NOTES TO CONDENSED CONSOLIDATED FINANCIAL STATEMENTS

NOTE 1 – BASIS OF PRESENTATION

As used in these financial statements, the term “Company” or “G-III” refers to G-III Apparel Group, Ltd. and its subsidiaries. The Company designs, sources and markets an extensive range of apparel, including outerwear, dresses, sportswear, swimwear, women’s suits and women’s performance wear, as well as women’s handbags, footwear, small leather goods, cold weather accessories and luggage. The Company also operates retail stores and licenses its proprietary brands under several product categories.

The Company consolidates the accounts of its wholly-owned and majority-owned subsidiaries. Fabco Holding B.V. (“Fabco”) is a Dutch joint venture limited liability company that is 75% owned by the Company and is treated as a consolidated majority-owned subsidiary. Sonia Rykiel is a wholly-owned operating subsidiary. Karl Lagerfeld Holding B.V. (“KLH”) is a Dutch limited liability company that was 19% owned by the Company through May 30, 2022 and was accounted for during that time using the equity method of accounting. Effective May 31, 2022, the Company acquired the remaining 81% interest in KLH that it did not previously own and, as a result, KLH began being treated as a consolidated wholly-owned subsidiary. KL North America B.V. (“KLNA”) is a Dutch joint venture limited liability company that was 49% owned by the Company and 51% indirectly owned by KLH through May 30, 2022 and was accounted for during that time using the equity method of accounting. Effective May 31, 2022, KLNA became an indirect wholly-owned subsidiary of the Company as a result of the Company’s acquisition of the remaining 81% interest in KLH it did not previously own. All material intercompany balances and transactions have been eliminated. The results of KLH are included in the Company’s consolidated financial statements beginning May 31, 2022.

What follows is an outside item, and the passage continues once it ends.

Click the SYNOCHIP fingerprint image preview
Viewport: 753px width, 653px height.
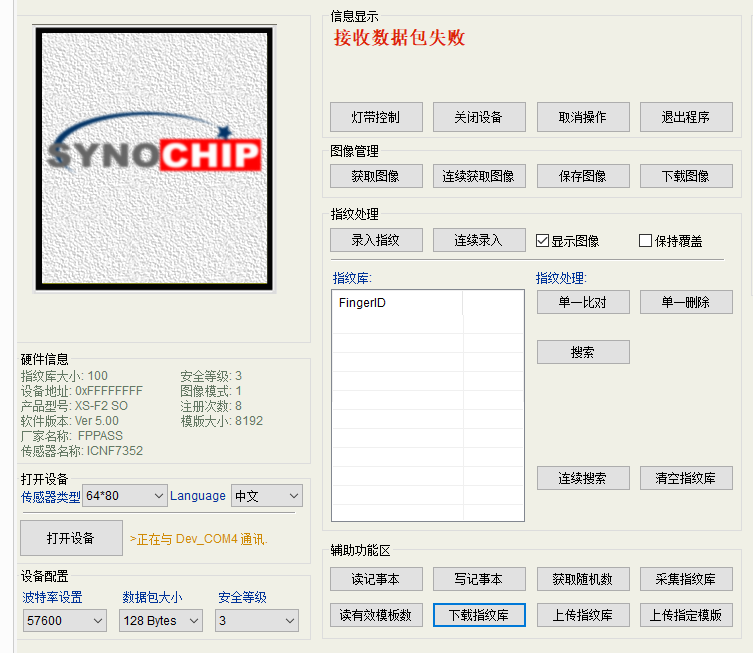coord(153,159)
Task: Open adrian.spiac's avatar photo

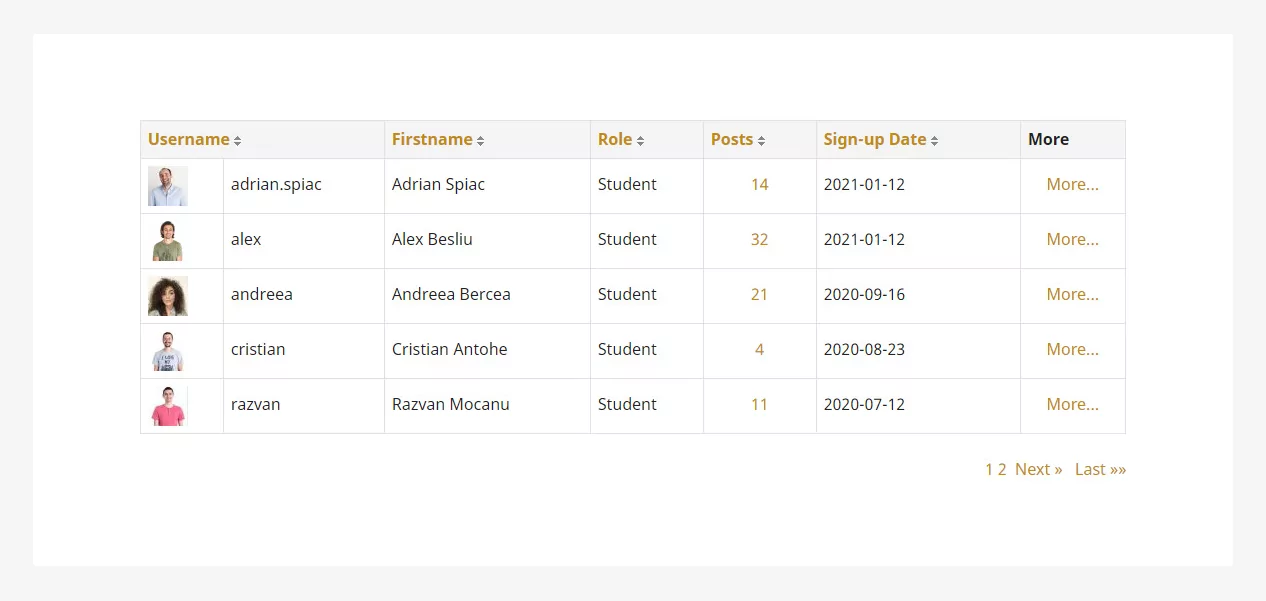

KLH, Vilebrequin International SA (“Vilebrequin”), a Swiss corporation that is wholly-owned by the Company, Fabco and Sonia Rykiel report results on a calendar year basis rather than on the January 31 fiscal year basis used by the Company. Accordingly, the results of KLH, Vilebrequin, Fabco and Sonia Rykiel are included in the financial statements for the quarter ended or ending closest to the Company’s fiscal quarter end. For example, with respect to the Company’s results for the six-month period ended July 31, 2023, the results of KLH, Vilebrequin, Fabco and Sonia Rykiel are included for the six-month period ended June 30, 2023. For the year ended January 31, 2023, the results of KLH, which includes KLNA, are included for the period from June 1, 2022 through December 31, 2022. The results of the Company’s previous 49% ownership interest in KLNA and 19% ownership interest in KLH are included for the period from January 1, 2022 through May 30, 2022. The Company’s retail operations segment reports on a 52/53 week fiscal year. For fiscal 2024 and 2023, the three and six-month periods for the retail operations segment were each 13-week and 26-week periods, respectively, and ended on July 29, 2023 and July 30, 2022, respectively.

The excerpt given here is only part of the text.